### Excerpted text
Table of Contents
01 - Detecting Judoka
Now that I've had some time to think about what all is necessary, the first step should not be detecting the mat, but detecting the judoka (a person who practices judo). This is for three important reasons.
- It's the most interesting part
- I want to do it first
- It's my project.
A quick note that as we get into the actual implementation of this, there will be more and more code used, and these code snippets are intended to give a glimpse of the process, not the full source code. Any examples presented within are not guaranteed to work, yadda yadda yadda, and so on.
Finally, we step into the fray.
Not Reinventing the Wheel
I could absolutely build an entire neural network and pose estimation library myself, but that would be a huge waste of time and I'd never get anything off the ground.
There is a very well established open source library called yolov8
which has built in pose recognition into it. This library is well used for object and face detection, and is very fast. This'll be helpful, as all of my development will be happening on a Mac Studio, which only supports CPU processing, and I'll have to do without the speed granted by GPU processing.
Person Detection
Take the following example video of myself being thrown with koshi guruma.
Lets see what we can do about detecting the two judoka in the first frame of this video, for starters. Videos are just a bunch of pictures in a row, so if we can't do it on one frame, we can't do it at all.
First we'll use opencv to grab the first frame for testing purposes.
import cv2 vidcap = cv2.VideoCapture("") success, image = vidcap.read() if success: cv2.imwrite("first_frame.jpg", image)
Returns this frame:
Beautiful. Alright, first we need to use the pretrained yolov8n-pose
model to detect the individuals (myself in blue, and my friend and training partner Oscar in white) in this frame. We'll store the first frame in a .jpg
file and then convert the image into a blob our model can read. After doing that, we can set the blob as the input to our model, and generate predictions from it.
image = cv2.imread(first_frame_path) blob = cv2.dnn.blobFromImage(image, 1/255.0, (INPUT_WIDTH, INPUT_HEIGHT), swapRB=True, crop=False) net.setInput(blob) output = net.forward() preds = output.transpose((0,2,1)) rows = preds[0].shape[0]
Then we'll need to parse these rows to populate lists of conf
(confidence, or how sure the model is that a person is there), and box
values (the boundaries of the detection). I've extracted this into a seperate method for future use.

### Assignment 1
Repeat a passage from the judoka-detection write-up above. Start at the words "A quick note" and end after the words "into the fray.".
### Assignment 2
Answer these questions from the judoka-detection write-up above.
(a) Which open source library does the author pick for pose recognition?
(b) What computer will all of the development happen on?
(c) Which throw is the author being thrown with in the example video?

### Record set
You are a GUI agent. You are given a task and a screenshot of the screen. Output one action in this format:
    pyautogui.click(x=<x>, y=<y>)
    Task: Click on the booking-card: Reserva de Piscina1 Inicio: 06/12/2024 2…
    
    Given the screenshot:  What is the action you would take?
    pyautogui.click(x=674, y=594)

...

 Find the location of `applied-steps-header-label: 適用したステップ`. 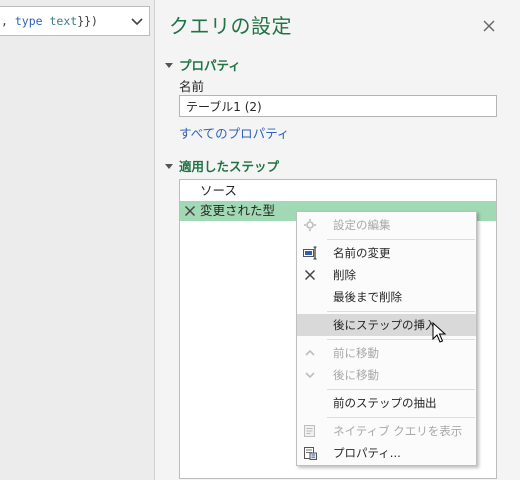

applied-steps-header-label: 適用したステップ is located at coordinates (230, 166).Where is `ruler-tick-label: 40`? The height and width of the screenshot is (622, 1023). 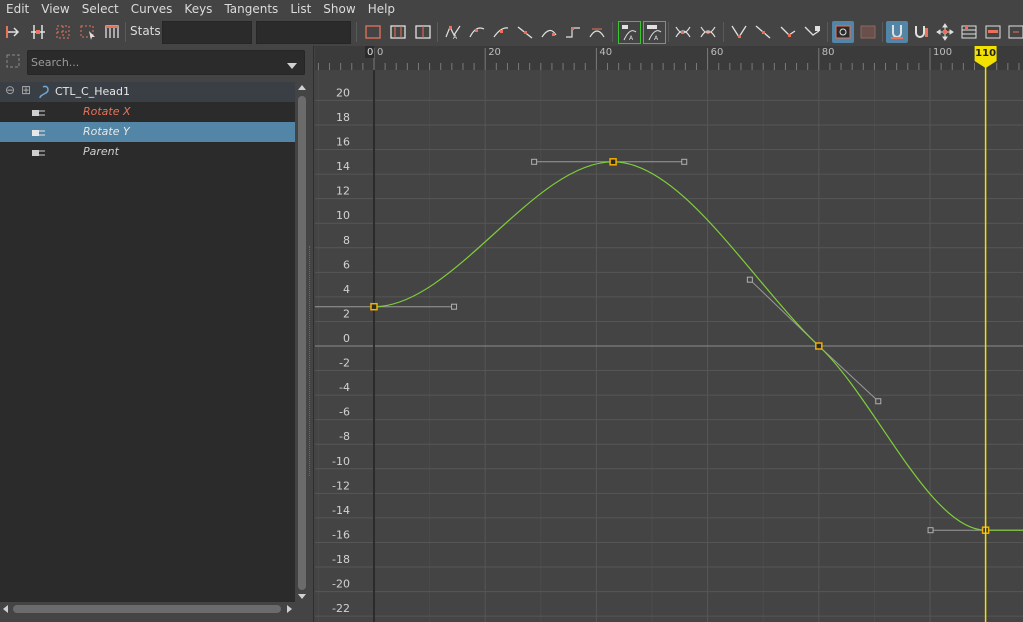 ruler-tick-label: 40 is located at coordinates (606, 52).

### Reply 1
A quick note that as we get into the actual implementation of this, there will be more and more code used, and these code snippets are intended to give a glimpse of the process, not the full source code. Any examples presented within are not guaranteed to work, yadda yadda yadda, and so on.
Finally, we step into the fray.

### Reply 2
(a) yolov8
(b) A Mac Studio
(c) Koshi guruma